Certes, le niveau de menace était particulièrement élevé au regard du contexte géopolitique et le Gouvernement a mis en oeuvre des « mesures compensatoires » pour faciliter l'exercice du droit de vote des Français de l'étranger.

Les mesures compensatoires mises à oeuvre

Après l'abandon du vote par Internet pour les élections législatives de 2017, le Gouvernement a annoncé trois mesures compensatoires :

- l'ouverture de 152 bureaux de vote supplémentaires , pour un coût de 224 000 euros. Au total, 717 bureaux de vote ont été ouverts, un nombre qui reste toutefois inférieur aux 775 bureaux de vote des élections législatives de 2012 et aux 866 bureaux de vote de l'élection présidentielle de 2017 ;

- l'allongement d'un mois et demi du délai pendant lequel les Français de l'étranger ont pu s'inscrire pour participer au vote par correspondance papier ;

- l'organisation de nouvelles « tournées consulaires » , au cours desquelles un agent public recueille les procurations des électeurs les plus éloignés des bureaux de vote.

La plateforme de vote par Internet a toutefois présenté des imperfections structurelles qui auraient pu être corrigées de manière plus méthodique tout en réduisant les risques de piratage.

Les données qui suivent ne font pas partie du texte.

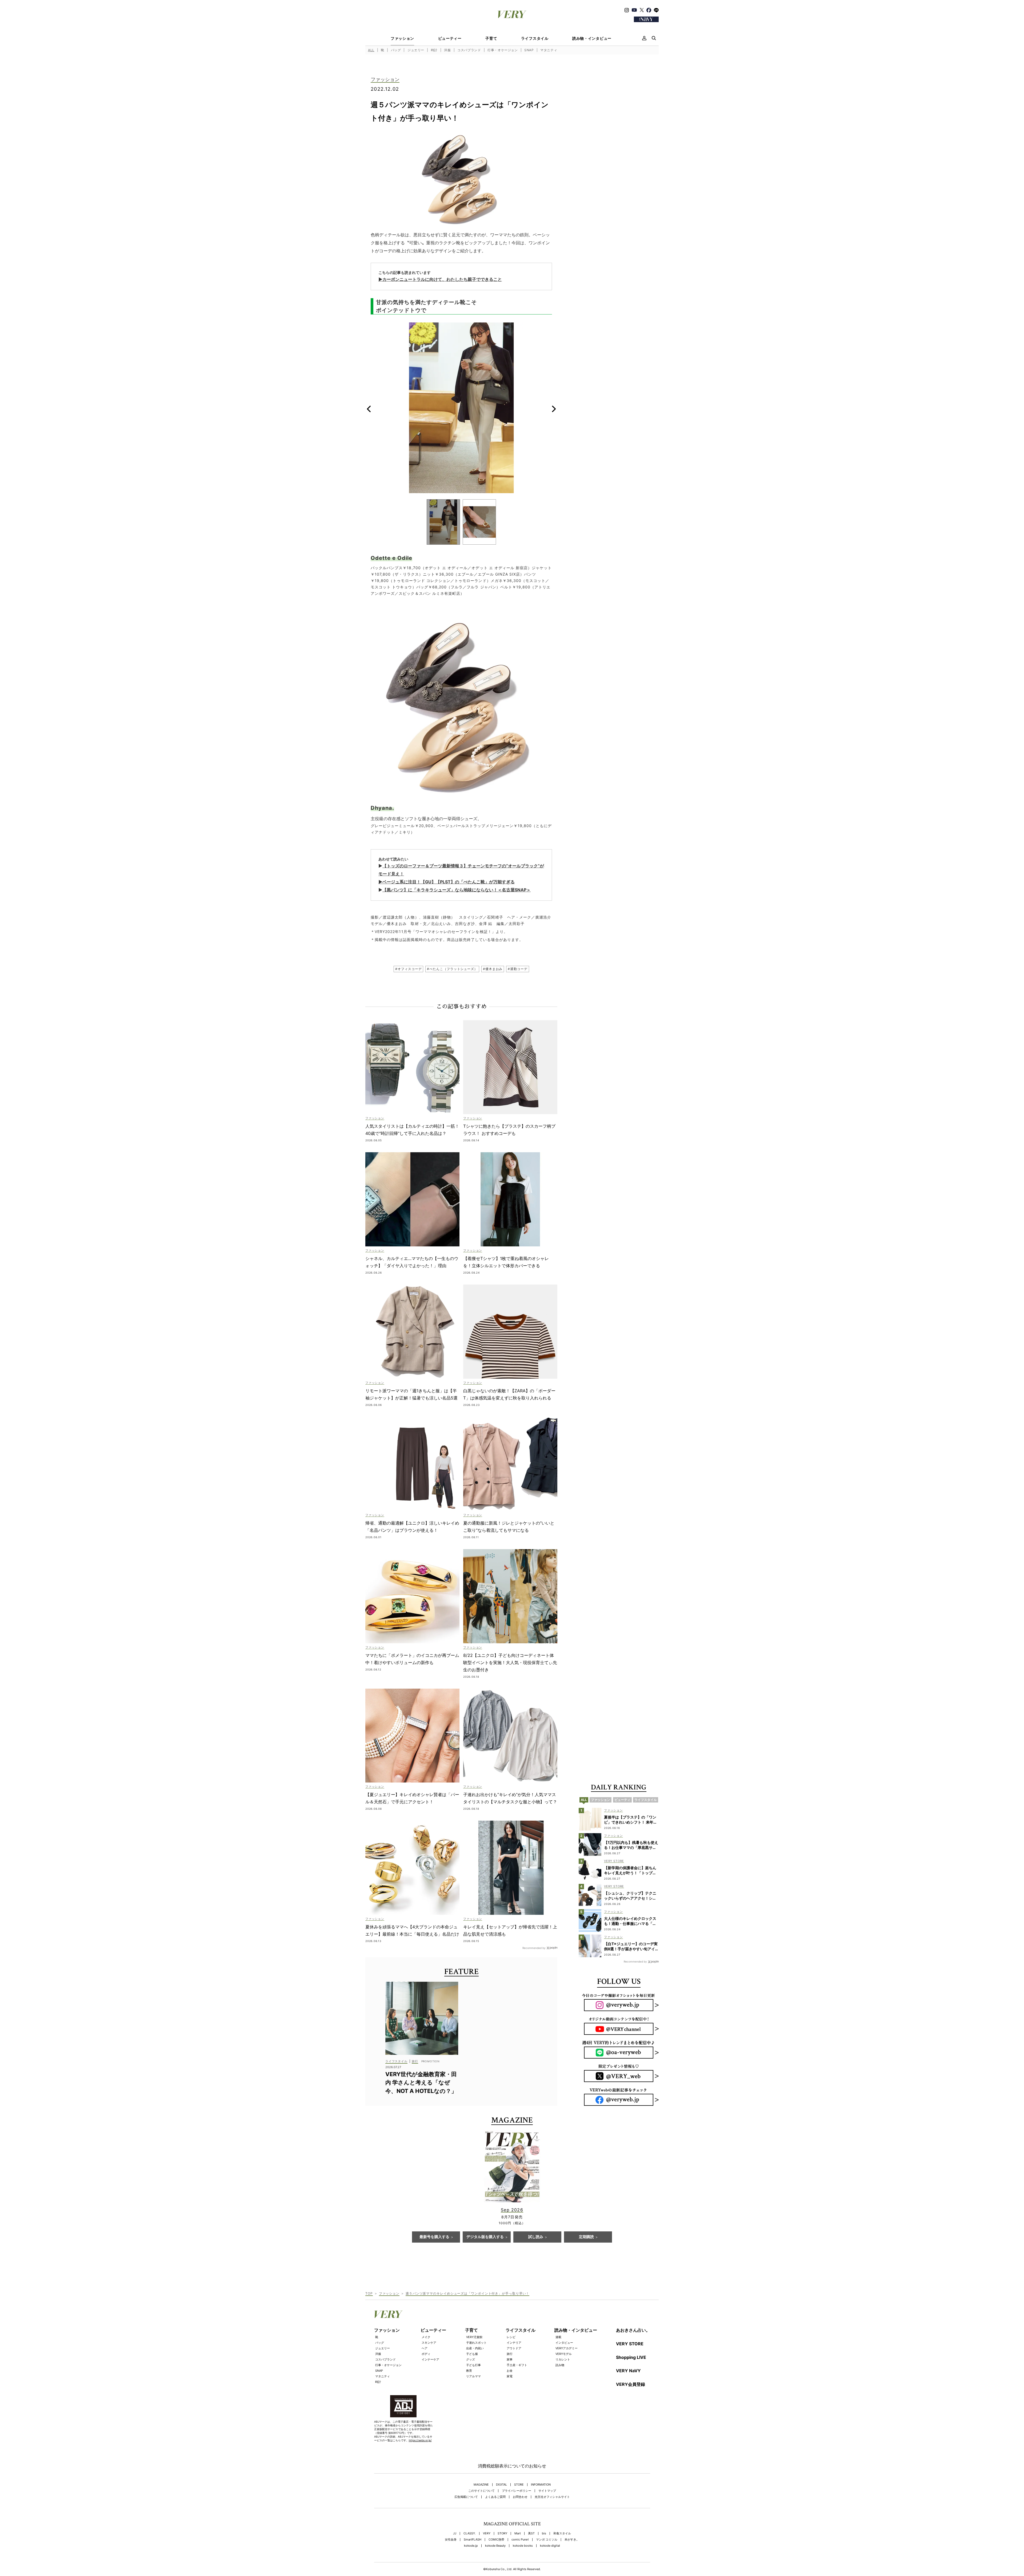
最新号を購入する (434, 2237)
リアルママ (473, 2376)
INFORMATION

1. Le contexte géopolitique : un niveau élevé de menace

Comme l'ont confirmé les auditions de vos rapporteurs, l'annulation du vote par Internet pour les élections législatives de 2017 ne résulte pas d'une menace précise ou d'un risque clairement ciblé mais d'un contexte géopolitique plus global : attaques contre les sites Internet de TV5 monde (2015) et du Bundestag allemand (2015) 61 ( * ) , interrogations sur le déroulement de la campagne présidentielle américaine (2016) 62 ( * ) , etc .

En mars 2017, M. Guillaume Poupard, directeur de l'ANSSI, a d'ailleurs comparé son analyse à celle d'un vulcanologue : « Écoutez, ce volcan, je ne le sens pas, à mon avis, il y a de grandes chances que cela pète ; mais il n'y a aucune garantie ». De même, l'ancien président du bureau de vote par voie électronique (BVE) a invoqué le « principe de précaution » 63 ( * ) .

2. Les imperfections structurelles de la plateforme de vote par Internet

Outre ces difficultés géopolitiques, le projet comportait des imperfections structurelles , qui expliquent, pour partie, l'abandon du vote par Internet pour les élections législatives de 2017 : un calendrier trop serré, des exigences de sécurité évolutives et des tests grandeur nature peu concluants.

a) Un marché ambitieux mais un calendrier trop serré

Fin 2015, le ministère des affaires étrangères a lancé un marché public pour concevoir et exploiter une nouvelle plateforme de vote par Internet.

La mise en oeuvre de cette plateforme représente un projet d'envergure, dont le montant global s'élève à 6,72 millions d'euros sur quatre ans.

Outre le module de vote par Internet, la plateforme comporte plusieurs « services périphériques » permettant de dématérialiser l'ensemble du processus électoral pour les Français établis hors de France (gestion des déclarations de candidature, centralisation des résultats - y compris pour les bureaux de vote physiques -, portail d'information des électeurs, etc .).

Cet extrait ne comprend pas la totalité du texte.